Re: SOAP's prohibiting use of XML internal subset from Chris Lilley on 2002-11-29 (www-tag@w3.org from November 2002)

From: Chris Lilley <chris@w3.org>
Date: Fri, 29 Nov 2002 12:57:53 +0100
To: www-tag@w3.org, "Mark Nottingham" <mnot@mnot.net>
CC: "Tim Bray" <tbray@textuality.com>, "Paul Grosso" <pgrosso@arbortext.com>
Message-ID: <1626797296.20021129125753@w3.org>

On Monday, November 25, 2002, 11:15:06 PM, Mark wrote:

Tim Bray (I believe) wrote:
>> - That granted, forbidding an internal subset seems kind of dumb.
>> Speaking as an XML processor implementor, the extra code required is
>> hardly detectable and the performance gain not significiant.
>> Furthermore, every XML processor in the world just silently does the
>> internal subset and it's going to cost *extra work* for SOAP
>> implementations to check that they haven't.  I.e. you can't use an
>> ordinary off-the-shelf non-validating XML processor.

MN> Perhaps the WG has a good reason for this prohibition; have they been
MN> asked?

I discussed this with Yves Lafon the other day. The argument that a
message in a protocol has to be self-standing is fairly compelling -
it can't just buffer up while some other resource is fetched (perhaps
using a different protocol).

I have seen similar arguments for SVG Tiny - although it is deployed
in a bandwidth-challenged environment, bandwidth is not the major issue
and an SVG Tiny SVG file may well be larger than an equivalent SVG
Full if it includes raster images (using the data: protocol and
base64 encoding) because an MMS message that ses SVG needs to be
stand-alone and convey all the resources it will need for display.
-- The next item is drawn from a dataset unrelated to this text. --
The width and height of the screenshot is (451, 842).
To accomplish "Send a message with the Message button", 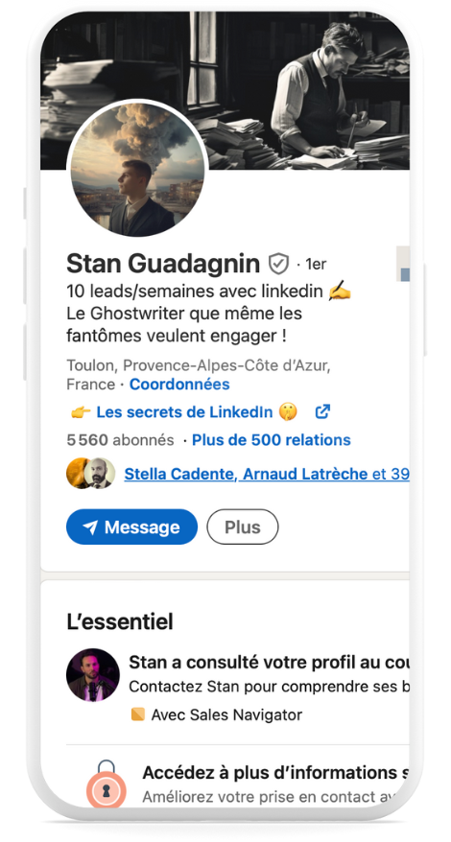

The
latency of the protocol means that fetching a secondary resource would
give noticeable lag times (several seconds, rather than several tens
of milliseconds) and, in the case of phone to phone messaging (in
other words, P2P) there *is* no server that can be asked for any
secondary resources - its a one-shot push not a pull.
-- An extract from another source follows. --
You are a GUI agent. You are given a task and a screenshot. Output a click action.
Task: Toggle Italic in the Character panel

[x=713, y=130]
The other argument that I have heard is the twin security holes of

 a) an external parsed entity that deliberately is large, or on a
 server that deliberately operates at a few bytes a minute

 b)  a power-series entity expansion DoS attack:

<!ENTITY x "abcdefg">
<!ENTITY x2 "&x;&x;">
<!ENTITY x3 "&x2;&x2;">
<!ENTITY x4 "&x3;&x3;">
<!ENTITY x5 "&x4;&x4;">
<!ENTITY x6 "&x5;&x5;">
<!ENTITY x7 "&x6;&x6;">
<!ENTITY x8 "&x7;&x7;">
<!ENTITY x9 "&x8;&x8;">
<!ENTITY xa "&x9;&x9;">
<!ENTITY xb "&xa;&xa;">
<!ENTITY xc "&xb;&xb;">
<!ENTITY xd "&xc;&xc;">
<!ENTITY xe "&xd;&xd;">
<!ENTITY xf "&xe;&xe;">

x is 8 bytes long (in UTF-8; 16 bytes as a DOMString) xf is 128kb long
(256k as a DOM string).

It would be fairly trivial to have an entity that was some terrabytes
in size using this method.

But then I ask myself - does SOAP prohibit messages that are over
large due to the simpler and less devious method of just having a very
large message?

-- 
 Chris                            mailto:chris@w3.org

Received on Friday, 29 November 2002 06:57:58 UTC